Montorio, l’allarme di un commercialista: «Pagare le tasse sospese di due terremoti è impossibile»
MONTORIO AL VOMANO. È un grido di allarme rivolto al mondo politico quello lanciato dal commercialista Vincenzo Quaranta per le imprese e i professionisti dell’entroterra teramano, costretti a correre dietro a rate e mutui. «Gli imprenditori, i lavoratori autonomi, gli esercenti di attività agricole e i professionisti titolari di partita Iva», spiega il commercialista, «operanti nelle zone colpite dai terremoti del 2016 e del 2017 hanno pagato imposte e tasse sospese nel periodo che va dal 24 agosto 2016 al 31 dicembre 2018, accendendo dei mutui a tasso zero, assistiti dalla garanzia dello Stato».
Per i due finanziamenti (2016/2017 il primo e 2018 il secondo) il pagamento dei relativi mutui si sarebbe attivato il 1° gennaio 2020 e il 1° gennaio 2021. Ma per dare respiro alle aziende, il Governo ha deciso a inizio 2020 di spostare la rata del primo finanziamento di sei mesi, per cui diversi istituti bancari hanno addebitato nei giorni scorsi questa prima rata. «Fin qui potrebbe sembrare tutto in regola», ha aggiunto Quaranta, «ma non dobbiamo dimenticare che le imprese dell’entroterra stanno ancora pagando le rate mensili relative alle imposte sospese a seguito del terremoto del 2009, rate che finiscono il 31 dicembre 2021. Da quel sisma non ci siamo mai completamente ripresi e ad esso poi si sono aggiunti quelli del 2016 e 2017, le cui rate sono iniziate proprio in questo luglio. Inoltre, a settembre si ripartirà con le rate sospese per il Covid 2019». Insomma, professionisti e imprese sono strozzati dai pagamenti.

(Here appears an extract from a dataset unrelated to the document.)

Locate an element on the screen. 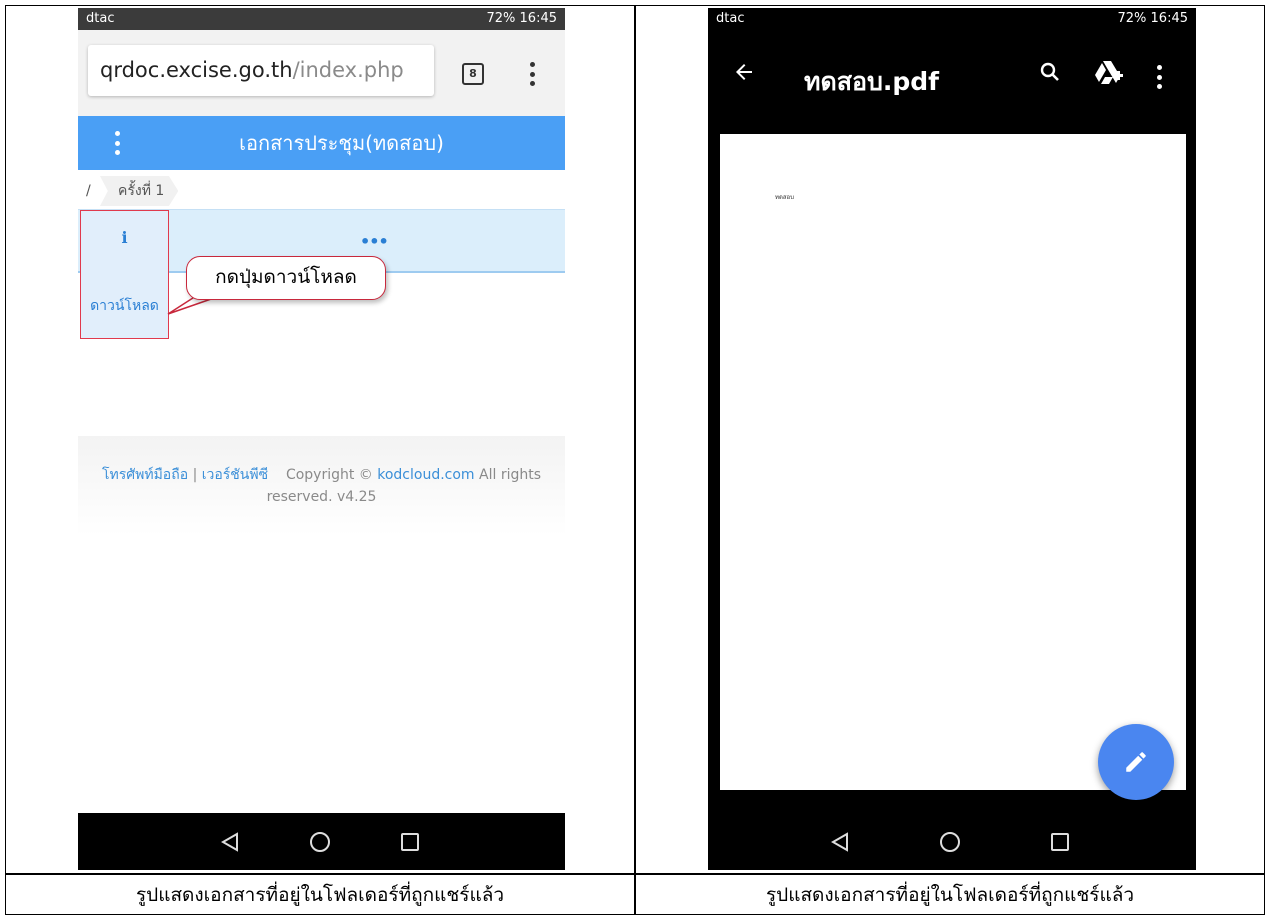  download-button: ดาวน์โหลด is located at coordinates (124, 306).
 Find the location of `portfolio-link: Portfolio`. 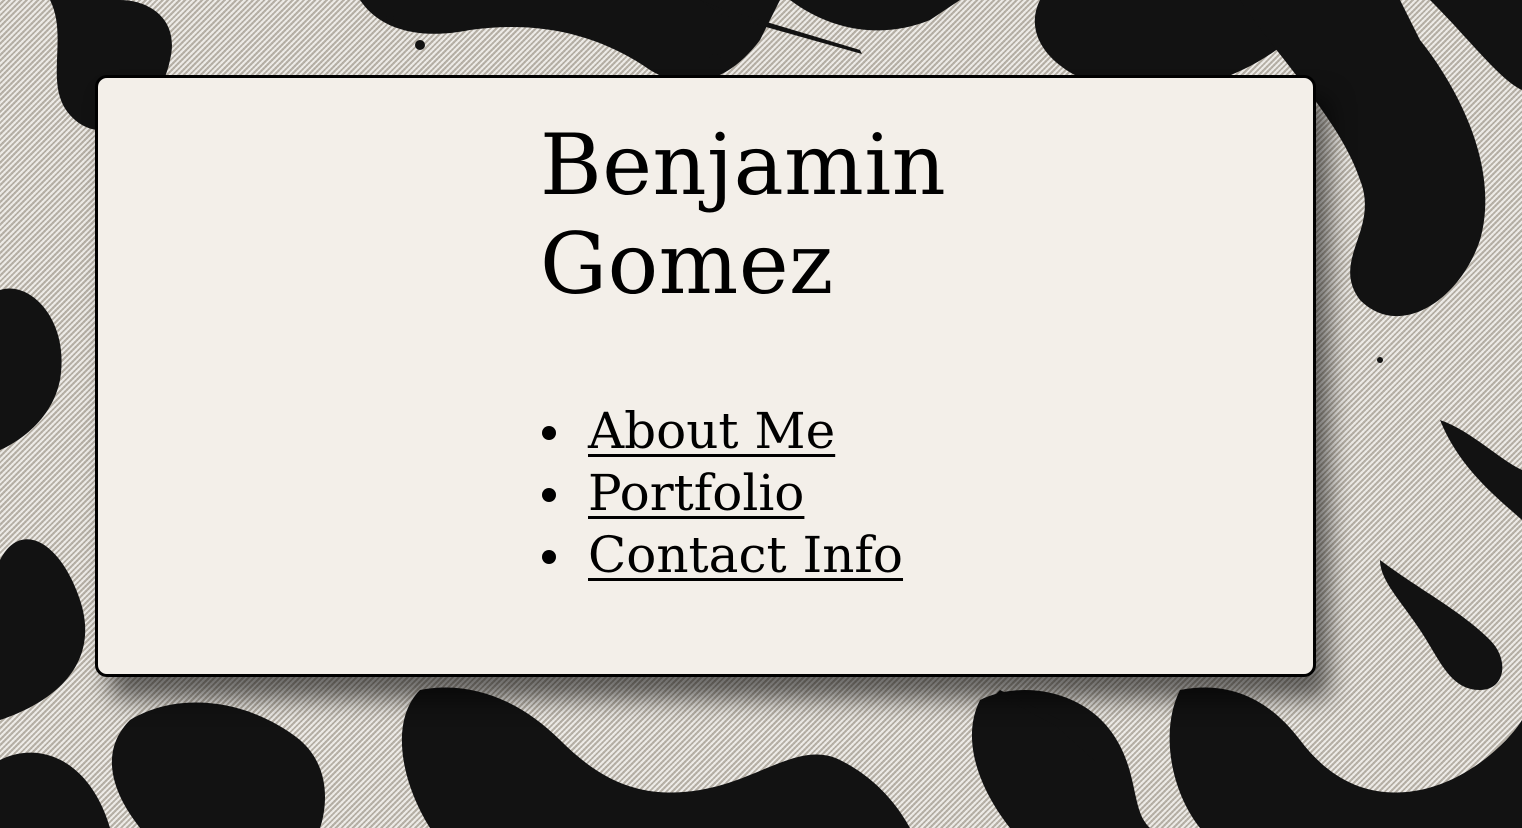

portfolio-link: Portfolio is located at coordinates (696, 493).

«In una situazione come questa», prosegue Quaranta, «ci aspettavamo che si procedesse a un rinvio della prima rata di addebito di questi mutui e, in seconda battuta, valutare uno sconto al 40% come previsto dall’Inps per le rate sospese del sisma 2016, che stiamo restituendo già da gennaio». La riduzione applicata dall’Inps al 40% (non del 40%) sta, infatti, dando respiro ai titolari di partita Iva. Il paradosso per il professionista montoriese è che a fine giugno, comunque, sono arrivati alle aziende i contributi a fondo perduto previsti dall’Agenzia delle Entrate: «mille o duemila euro di minimale», dice, «che paradossalmente consentiranno di coprire le rate che sono state addebitate in questo mese di luglio. Per cui i soldi dello Stato ci sono, ma nessun politico in questi mesi si è posto il problema di chi a fine anno si troverà a pagare due rate di mutui (sisma 2016-2018) e tre rate di F24».